It recently occurred to me that I haven’t done a swatch post in quite some time. That’s because for the most part, I’ve suspended my informal nail polish procurement program (also known as me sitting in front of online stocklists at two in the morning going, “Ooh, that looks nice!”) Things had just reached the point where I had no more room to store these things. But more than that, it seemed like there was nothing new under the sun, and did I really need ANOTHER holographic, purple-to-teal multi-chrome? TL;DR: I haven’t bought – or swatched – a new polish in a very long time.
But I am now, with this lovely, lustrous lacquer, OPI’s Infinite Shine 2 in Turn on the Northern Lights! Northern Lights is a beautiful, beautiful polish – a thick, gel-based purple polish shot through with fuchsia-to-green micro shimmer. This polish positively glows in the sun, but in a subdued sort of way – Northern Lights is no disco ball, although I think its gorgeous, jewel-toned purple hues are perfect for a disco Fall. 😉
If Turn on the Northern Lights! is part of any sort of gel system, I have no idea. I know, I know, bad, bad nail blogger, get your facts straight! But I applied this polish as you would any other – three coats and one layer of a quick dry topcoat – and it produced one of the longest lasting and most beautiful manicures I’ve had the pleasure of wearing in ages (I remove my manis indecently fast, in part because they begin to chip and show wear quickly.) But these Northern Lights shone brightly, through three days of wear and two trips down to the highly chlorinated pool! Impressive.

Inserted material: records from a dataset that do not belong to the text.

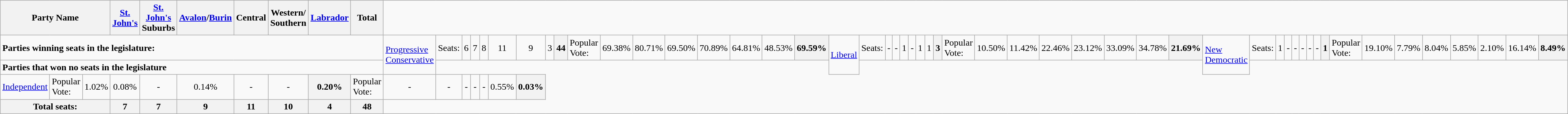
44 (561, 48)
19.10% (1378, 48)
48.53% (779, 48)
8 (484, 48)
23.12% (1088, 48)
48 (367, 107)
33.09% (1120, 48)
21.69% (1186, 48)
7.79% (1409, 48)
80.71% (649, 48)
64.81% (746, 48)
34.78% (1153, 48)
8.49% (1553, 48)
10 (288, 107)
Western/Southern (288, 18)
Labrador (330, 18)
70.89% (714, 48)
0.20% (330, 87)
2.10% (1492, 48)
Total seats: (55, 107)
Central (251, 18)
Independent (25, 87)
St. John's Suburbs (158, 18)
Progressive Conservative (410, 55)
St. John's (125, 18)
4 (330, 107)
Parties winning seats in the legislature: (192, 48)
8.04% (1436, 48)
69.59% (811, 48)
Party Name (55, 18)
69.50% (681, 48)
Liberal (844, 55)
0.14% (206, 87)
10.50% (991, 48)
11.42% (1023, 48)
5.85% (1464, 48)
New Democratic (1226, 55)
22.46% (1055, 48)
Parties that won no seats in the legislature (192, 67)
16.14% (1522, 48)
0.03% (531, 87)
Total (367, 18)
6 (466, 48)
Avalon/Burin (206, 18)
1.02% (96, 87)
69.38% (616, 48)
0.55% (502, 87)
0.08% (125, 87)
Extract the (X, Y) coordinate from the center of the cell holding the provided text.  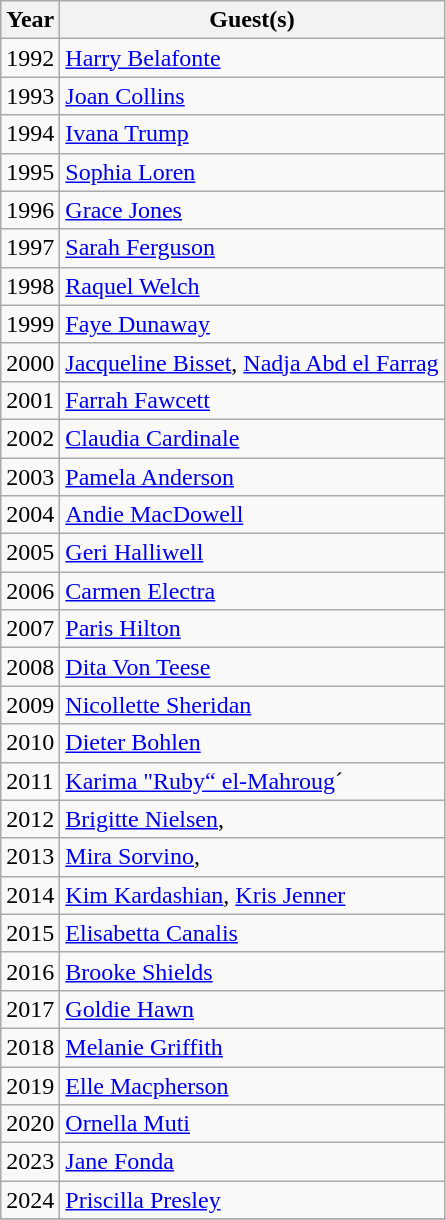
Harry Belafonte (252, 58)
Pamela Anderson (252, 477)
Geri Halliwell (252, 553)
Sophia Loren (252, 172)
Sarah Ferguson (252, 248)
1997 (30, 248)
Faye Dunaway (252, 324)
Elisabetta Canalis (252, 933)
Dita Von Teese (252, 667)
1995 (30, 172)
2020 (30, 1124)
2013 (30, 857)
Claudia Cardinale (252, 438)
2007 (30, 629)
Raquel Welch (252, 286)
2002 (30, 438)
2012 (30, 819)
2008 (30, 667)
Karima "Ruby“ el-Mahroug´ (252, 781)
Carmen Electra (252, 591)
Mira Sorvino, (252, 857)
2005 (30, 553)
1993 (30, 96)
1998 (30, 286)
Ivana Trump (252, 134)
2000 (30, 362)
Jane Fonda (252, 1162)
Farrah Fawcett (252, 400)
Paris Hilton (252, 629)
1996 (30, 210)
1994 (30, 134)
2024 (30, 1200)
2018 (30, 1047)
Andie MacDowell (252, 515)
Jacqueline Bisset, Nadja Abd el Farrag (252, 362)
2015 (30, 933)
Nicollette Sheridan (252, 705)
Guest(s) (252, 20)
2009 (30, 705)
2001 (30, 400)
Elle Macpherson (252, 1085)
2019 (30, 1085)
Melanie Griffith (252, 1047)
Dieter Bohlen (252, 743)
2023 (30, 1162)
Year (30, 20)
Kim Kardashian, Kris Jenner (252, 895)
Ornella Muti (252, 1124)
2004 (30, 515)
Brigitte Nielsen, (252, 819)
Goldie Hawn (252, 1009)
Grace Jones (252, 210)
Priscilla Presley (252, 1200)
2010 (30, 743)
1999 (30, 324)
Joan Collins (252, 96)
Brooke Shields (252, 971)
2003 (30, 477)
2016 (30, 971)
2017 (30, 1009)
1992 (30, 58)
2014 (30, 895)
2011 (30, 781)
2006 (30, 591)
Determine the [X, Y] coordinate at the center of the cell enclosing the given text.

Like all shimmer-laden polishes, Turn on the Northern Lights! does its best work in the sun, although it also looks beautiful in the shade, where you can really see the little bit of chartreuse pixie dust running along the bottom edge of the bottle. I wish this effect was more pronounced on the nail (or pronounced at all; I saw no trace of the green shimmer in this polish, not even along the very edges of my nails) but I love the glowing, plum-to-purple effect enough that that’s but a tiny nit to pick.